If I ever have children, they’ll never know her. I’ll have nightmares every night that they’ll get sad and think the world is better without them. They won’t understand why I sometimes start crying when I hold them.
Time moves too quickly and too slowly. It’s unfair.
How do I keep living when she’s not here to witness it? When she’s not here to live it too? Every year it’s like I have a knife in my side aimed directly at my heart that pushes a little deeper, threatening but never giving me the relief of ending it. It hurts more, when time passes without her. The more I feel less like the person I was when she knew me, the farther I feel from her.
One day I’ll turn twenty-six, and I’ll be older than her. I’ll keep aging. My cheeks will hollow out, my skin will wrinkle, but she’ll still be there, stuck in time, forever twenty-five.
This isn’t an ending. This isn’t the full story. This is where I leave it for now.
How do I keep finding and creating beauty in a world that broke the person who taught me how?
I won’t stop. I keep creating anyway. I find beauty in the fear, the sadness, and the loneliness because missing someone means I am capable of loving. And even if I can’t hold onto her, even if no one holds onto you, I will hold onto myself.
I see her in my own face in the mirror.
I see her in every girl who’s been told they should stay strong.
I see her in every artist who can’t afford to keep trying.
Sometimes all I am is angry at her. Sometimes I want to tell her it’s not her fault. Sometimes I still think it’s mine.
I still struggle to feel, to let go of the numbness that protected me for so long.
Grief is proof we once loved. There are three things that connect me to another person: time, space, and a bond. I lost any way to find Caroline in time and space, but my heart holds onto the bond. I keep reaching, but every time I do she takes a step away.

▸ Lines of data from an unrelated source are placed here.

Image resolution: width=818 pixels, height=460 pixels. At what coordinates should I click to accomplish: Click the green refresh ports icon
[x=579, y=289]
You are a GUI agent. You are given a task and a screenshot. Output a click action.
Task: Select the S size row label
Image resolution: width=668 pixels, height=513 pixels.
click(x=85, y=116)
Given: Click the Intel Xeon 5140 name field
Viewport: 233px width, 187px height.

One day I will reach her. I hope by that time I am ready to face her. I imagine as I inhale one last time, I’ll reach for her hand, and she’ll finally take it. She’ll smile, her dimples showing, her hair long and blond again, and she’ll say, “I missed you, kiddo.” Maybe I’ll be little again, and she’ll hold my hand and walk with me until the end.

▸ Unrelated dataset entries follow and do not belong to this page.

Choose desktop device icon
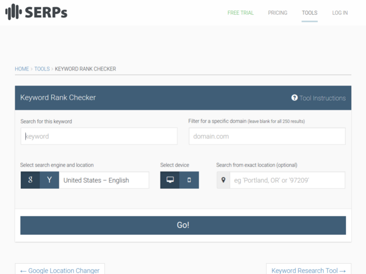pyautogui.click(x=170, y=180)
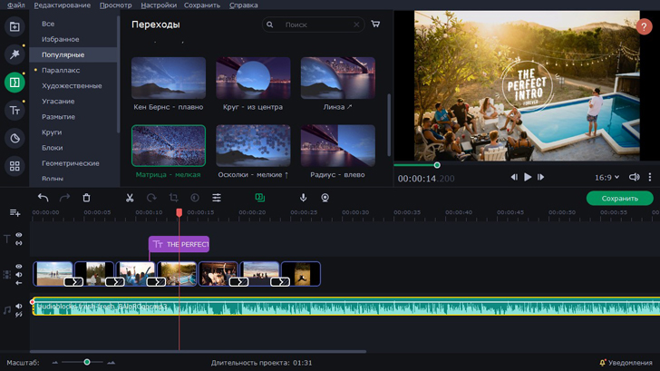Open the crop tool
The image size is (660, 371).
click(173, 198)
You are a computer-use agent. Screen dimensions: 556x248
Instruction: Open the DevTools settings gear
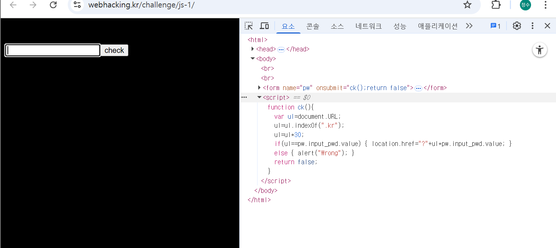pyautogui.click(x=517, y=26)
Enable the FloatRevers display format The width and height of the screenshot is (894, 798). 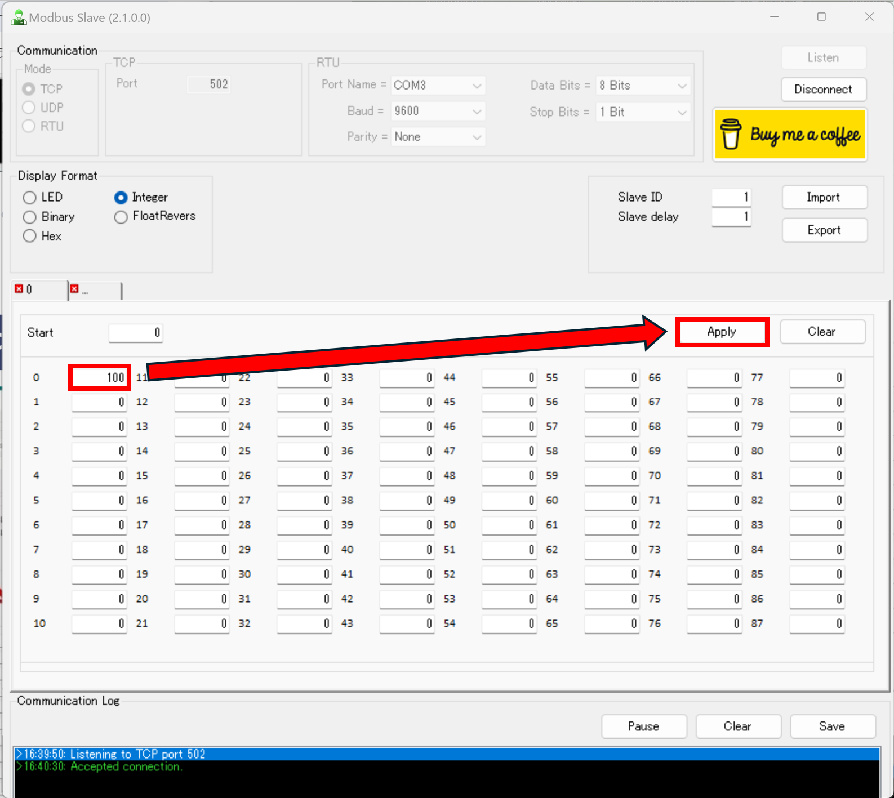point(121,217)
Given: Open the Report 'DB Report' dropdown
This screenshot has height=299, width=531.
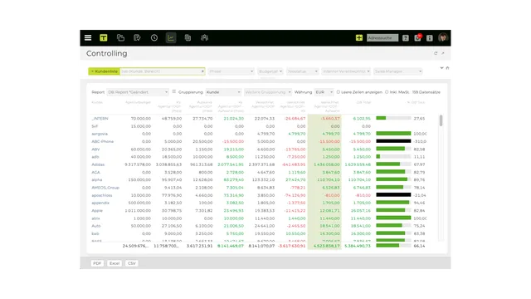Looking at the screenshot, I should 138,92.
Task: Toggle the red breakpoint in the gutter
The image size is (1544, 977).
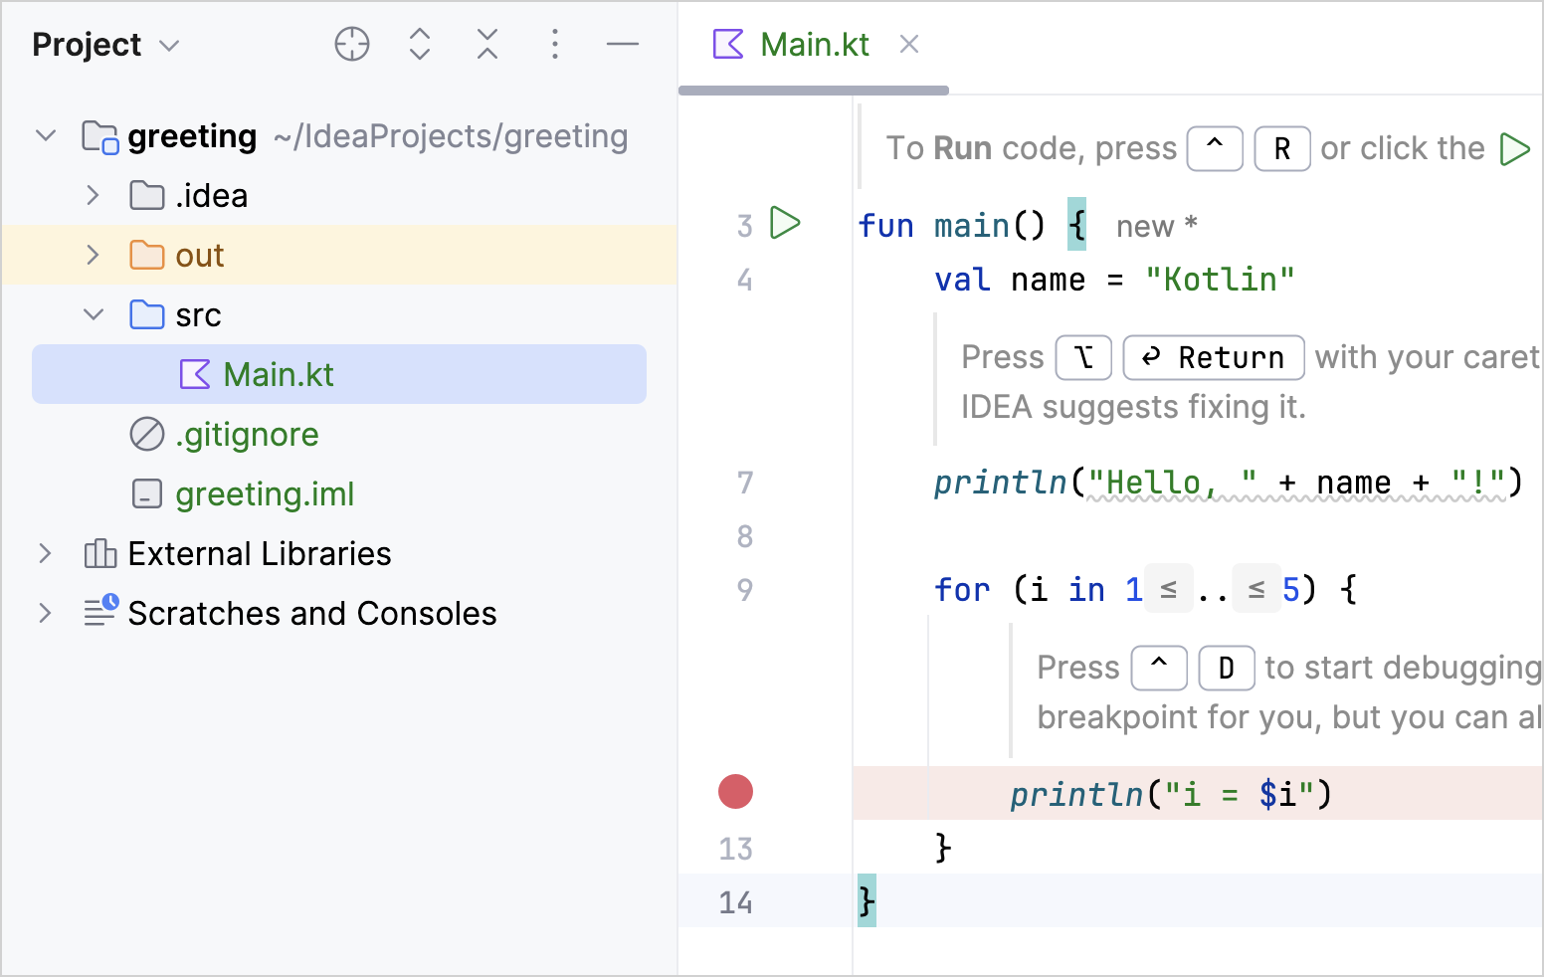Action: click(x=736, y=792)
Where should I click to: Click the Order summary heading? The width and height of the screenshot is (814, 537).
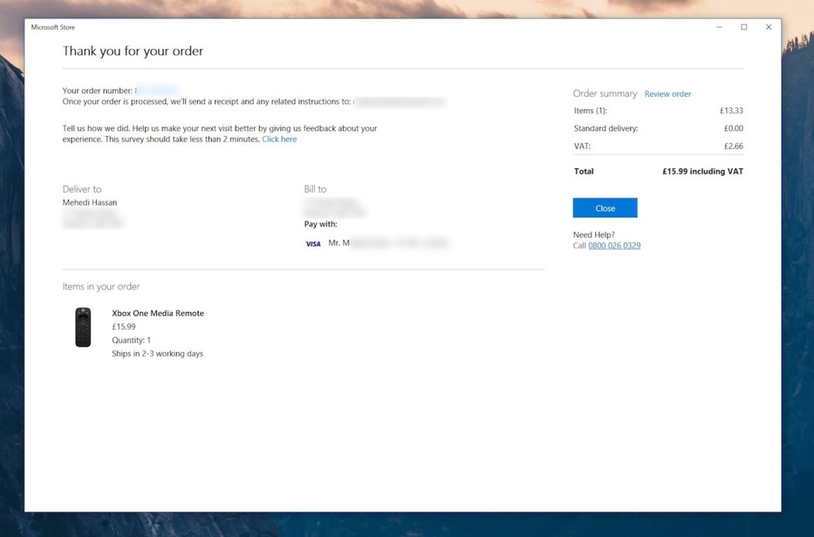pos(604,93)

Author’s Note: I began writing this piece in a memoir class I took at MIT, and it turned into a much bigger journey for me. Even seven years after my sister’s death, I still find it challenging to talk about. The arts have been a way for me to express my grief in a way that feels safer to me. This piece in particular aims to portray my internally fractured timeline. It explores how grief can make it hard to believe the past and anticipate a future without someone who had always been there.